This letter was written by Pvt. John Nathaniel Peed (1843-1935), a trooper in Co. I (the “Potomac Cavalry”), 9th Virginia Cavalry. He enlisted in October 1861 and was promoted to bugler in December. Peed was the son of Robert Alexander Peed (1814-1858) and Nancy Anna Powell Owens (1823-1886) of Hampstead, King George county, Virginia.
The 9th Virginia Cavalry served under General J. E. B. Stuart and saw action in the Seven Days Battles, Second Manassas, Antietam, Fredericksburg, Brandy Station, Gettysburg, the Mine Run Campaign, the Wilderness, Todd’s Tavern, Petersburg, and Richmond. Peed was slightly wounded in the fighting just before surrendering at Appomattox Court House with Lee’s army in April 1865.
Peed’s uncle, Philip M. Peed, and his brother, James Oscar Peed, both served in the same regiment. His uncle enlisted as a sergeant and was promoted to lieutenant; his brother remained a private and was mortally wounded and captured on 13 September 1863 at Culpeper Court House. He was confined at Point Lookout, Maryland,where he died on 22 December 1863.
Camp at Bellfield, Greenville Co., Va.
December 20, 
This is the third that I have written home since I received a letter from you. I believe the last I got from you was dated the 1st of December. Now I do think that you might write a little oftener than that as the mail is moving very regular to the army. Jimmy Scrivener ¹ will start home this evening. Some few of the company has already gone. But as Jim is going by railroad & a straighter way too & safe, I thought I would write & send by him.
Not much news. We are in winter quarters I rather expect now at Bellfield.

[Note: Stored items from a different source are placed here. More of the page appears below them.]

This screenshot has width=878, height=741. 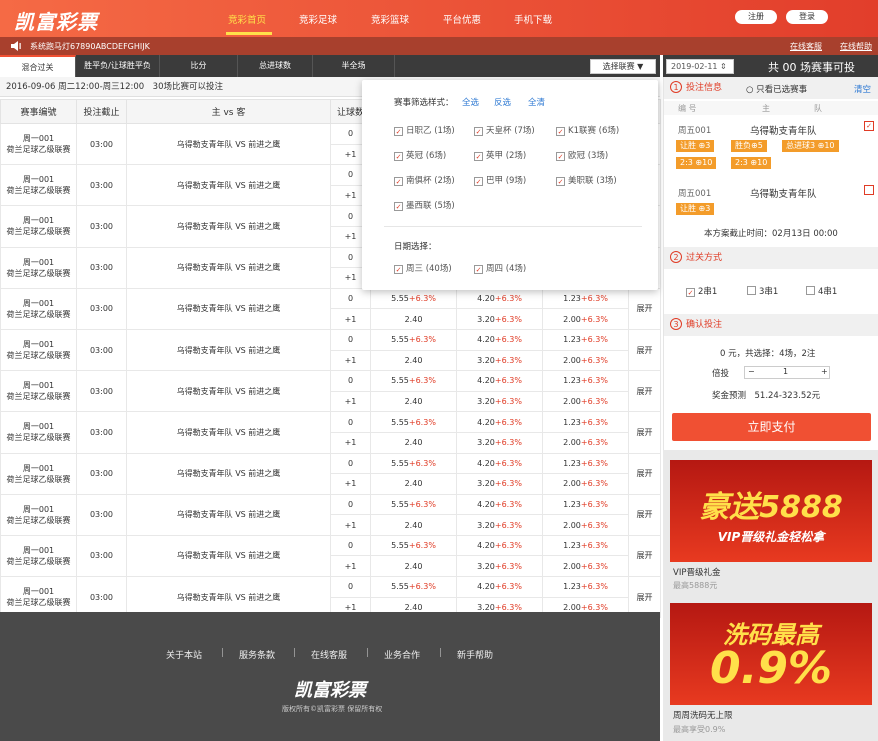 What do you see at coordinates (354, 66) in the screenshot?
I see `tab-half-full: 半全场` at bounding box center [354, 66].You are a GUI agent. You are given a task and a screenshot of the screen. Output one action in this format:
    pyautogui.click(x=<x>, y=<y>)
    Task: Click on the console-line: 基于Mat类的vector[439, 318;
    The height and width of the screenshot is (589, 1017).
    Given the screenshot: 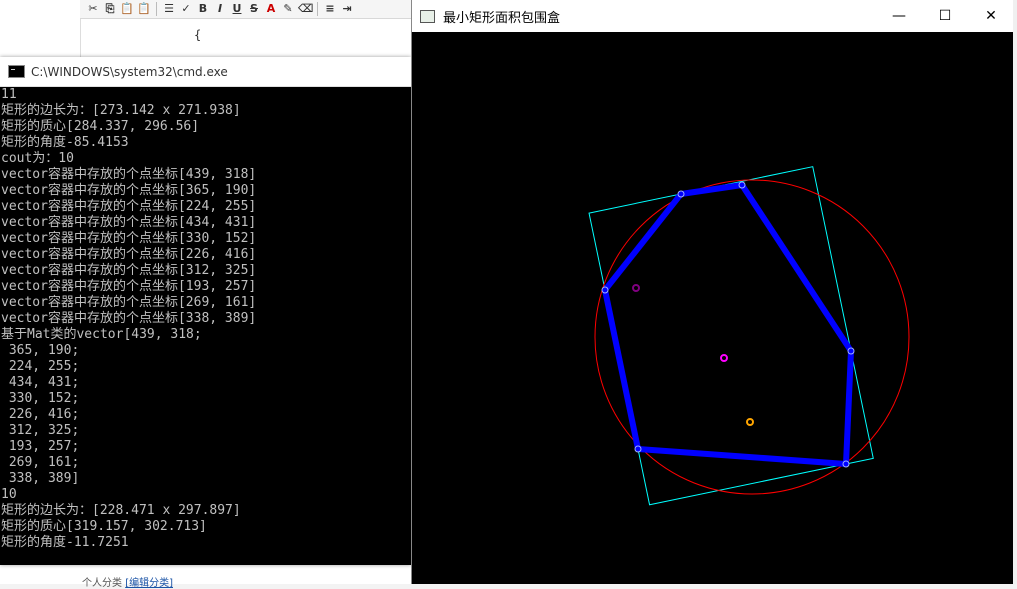 What is the action you would take?
    pyautogui.click(x=102, y=334)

Both divisions of cavalry are here—ours & Butler’s. We moved here yesterday. Forage is plentiful here. The railroad only has to feed this cavalry.
We have a very serious report in camp this morning & it’s said to be a positive fact—that our President Jeff Davis is certainly dead. ² He has been sick for some time. I don’t give it as fact—only what it is worth. I don’t hear anything about disbanding. It has all played out, I believe, for the present. Capt. [John A.] Billingsley ³ has not gotten his furlough yet. I will write again by him.
Gen. Lee sent around an offer of seven days to go home in the Holidays—five men from a company—but I don’t think any of the boys are going to take it. I for one would like to go. It’s 120 miles [paper creased]…time & you know I could not go home & return in that time. If a man stays one day over his time, he is court martialed & I don’t want to be court martialed as I have been in the war thus far & have not.
Since writing, I have received a letter from you & you cannot imagine how glad I was to hear from home. Uncle John seemed to be very glad to hear that his family was getting along so well. He is a little anxious about his mare.
Do you think if I could get a furlough & come home that Charley is fit—I mean, in condition—to ride back for a month or two. Let me know when you write. Times seem to be for the papers a little critical in Georgia & Tennessee. But I hope they [will be] brighter soon. Goodbye. Will write again soon. From your son, — J. N. Peed
Read this if you can. My pencil is so bad, I can not write plan.
¹ James O. Scrivener enlisted 3/1/62 in Co. I, age 30. Present on every roll thru 10/10/64 final roll. On extra duty as teamster beginning in Sept. 1862. Paroled at King George C.H., 5/2/65.
² “For about two weeks in December , Davis suffered from ‘neuralgia in the face,’ so ill he was rumored to have died. On the 21st, Burton Harrison reported the president ‘was not much sick, and is quite well again.'” [The Papers of Jefferson Davis: September 1864-May 1865, Volume 11] Other sources indicate Davis suffered from Trigeminal neuralgia.
³ John A. Billingsley enlisted in Sept. 1861 in Co. I as Lt. He was promoted to Captain in May or June 1863. POW at Fredericksburg, 12/6/62; exchanged, 3/31/63. POW at Hanover, 6/30/63; exchanged 3/9/64. Absent sick from that time thru final records in 1/65. Paroled at King George C.H., 5/2/65.